“Composing the music, playing the instruments and performing the dance” is how Jeanyline Alvarado describes her work in peacebuilding and her need to multitask in implementing the projects in which she is involved. Jeanyline is an alumna of MPI’s 2013 Annual Peacebuilding Training, having taken the course Strengthening Peace Education Training Skills. She works at Southern Christian College (SCC) in Midsayap, Cotabato, as the Community Development Coordinator under the Office of the Vice President for Research and Extension in the Office of the Director for Extension.
Jeanyline has been very involved in the SCC Peace and Tri-People Dialogue Project. She has worked with Agenda 1: Transformative Education and Peace, which focuses on the youth. These youth come from SCC partner communities and organizations, such as the Mindanao Peoples’ Peace Movement and Balay Rehabilitation Center.
One particular focus within this project is the Summer Institute for Peace and Development Motivators (SIPDM), a month-long training program every year. Jeanyline and others from SCC believe youth are the future leaders of the society. SIPDM will prepare these young people to be responsible citizens and leaders in their communities.
SIPDM began in the year 2000 during the Estrada administration in response to the “All-Out War” in Mindanao between the Armed Forces of the Philippines and the Moro Islamic Liberation Front. Over 1,000 military and civilians were killed and between 755,000 and one million civilians were displaced, including those in the SCC partner communities. Most of the victims were women and children. Students were not able to continue their studies and life was disrupted. It was out of this crisis, through the leadership of Dr. Erlinda Nable Senturias, that SIPDM was born.
The program was formed to help develop a culture of peace and develop conflict resolution skills among the young “Tri-Peoples” (Indigenous Peoples, Muslims or Bangsamoro and Mindanao Migrant Settlers). SIPDM became the venue where they could heal their wounds and reconcile the discrimination between different tribes and peoples. SIPDM attempts to create a microcosm of Mindanao with the Tri-Peoples’ Youth, where peace is possible, where there is no discrimination, and where there are no walls between each other.
Jeanyline was herself a product of SIPDM in 2002. This is when her love for peacebuilding work started and flourished. She had completed a Bachelor of Secondary Education/Mathematics and believes that if she had not had the experience of SIPDM, she would have become a teacher confined to the four walls of the classroom.
The objectives of SIPDM are classified into four components of peace: peace within oneself, peace with others, peace with God, and peace with the environment. SIPDM includes courses on the culture of peace, understanding personal peace, concepts of conflict, basics on conflict resolution and transformation, understanding human rights, understanding the Tri-Peoples’ cultures, gender rights, and the environment. The youth also participate in an exchange between communities through community immersions/exposures. This is often the most memorable experience during the program whose goal is to reduce discrimination and bring about healing and reconciliation.

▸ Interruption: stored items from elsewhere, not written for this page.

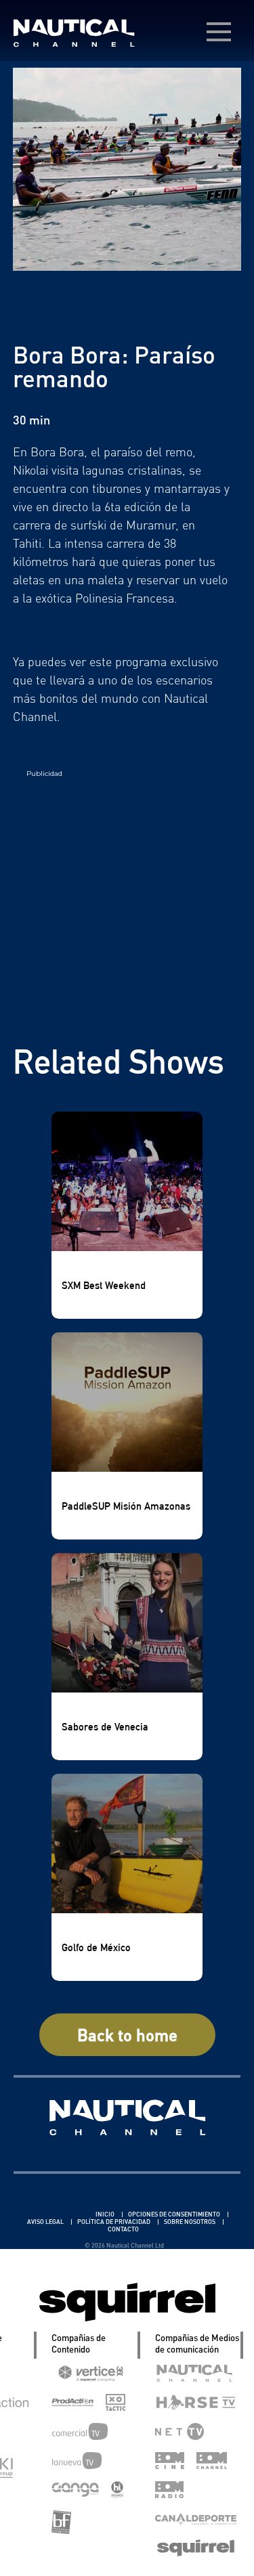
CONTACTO (123, 2229)
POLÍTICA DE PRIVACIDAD (114, 2221)
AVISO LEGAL (46, 2221)
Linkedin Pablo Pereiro (54, 2214)
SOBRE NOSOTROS (190, 2221)
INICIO (106, 2214)
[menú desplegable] (219, 32)
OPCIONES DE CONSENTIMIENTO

All participants develop reentry plans for their communities based on existing concerns. These plans are then presented to barangay officials (local government officials) or leaders in their communities or organizations. Sometimes this is successful, but some have shared that their plans are not always welcomed by barangay officials.
Jeanyline is also involved in organizing SIPDM alumni who are studying at SCC. These organized SIPDM alumni at SCC, in turn, assist other SIPDM alumni in their communities. SCC also now conducts follow-up activities and monitoring and evaluation of what is happening in the communities.
Before being employed by SCC, Jeanyline had already volunteered with SIPDM. She served as a member of the secretariat. In working full time with SCC, she teaches peace education. While SPIDM has outside facilitators, Jeanyline will step in to handle courses, particularly human rights and the rights of the child. Her continued work with SIPDM nourishes her love for peacebuilding and community work at SCC to the point that she has forgotten her desire for stable work in government schools teaching in a classroom.
Jeanyline used the lessons she learned in the Strengthening Peace Education Training Skillscourse at MPI with Wendy Kroeker and Deddette Suacito in her work with SIPDM and in teaching Peace Education at the college. The training at MPI enhanced her knowledge and increased and widened her partnerships and linkages. It also helped her to share ideas and find support from other peacebuilders, something which Jeanyline hopes will continue.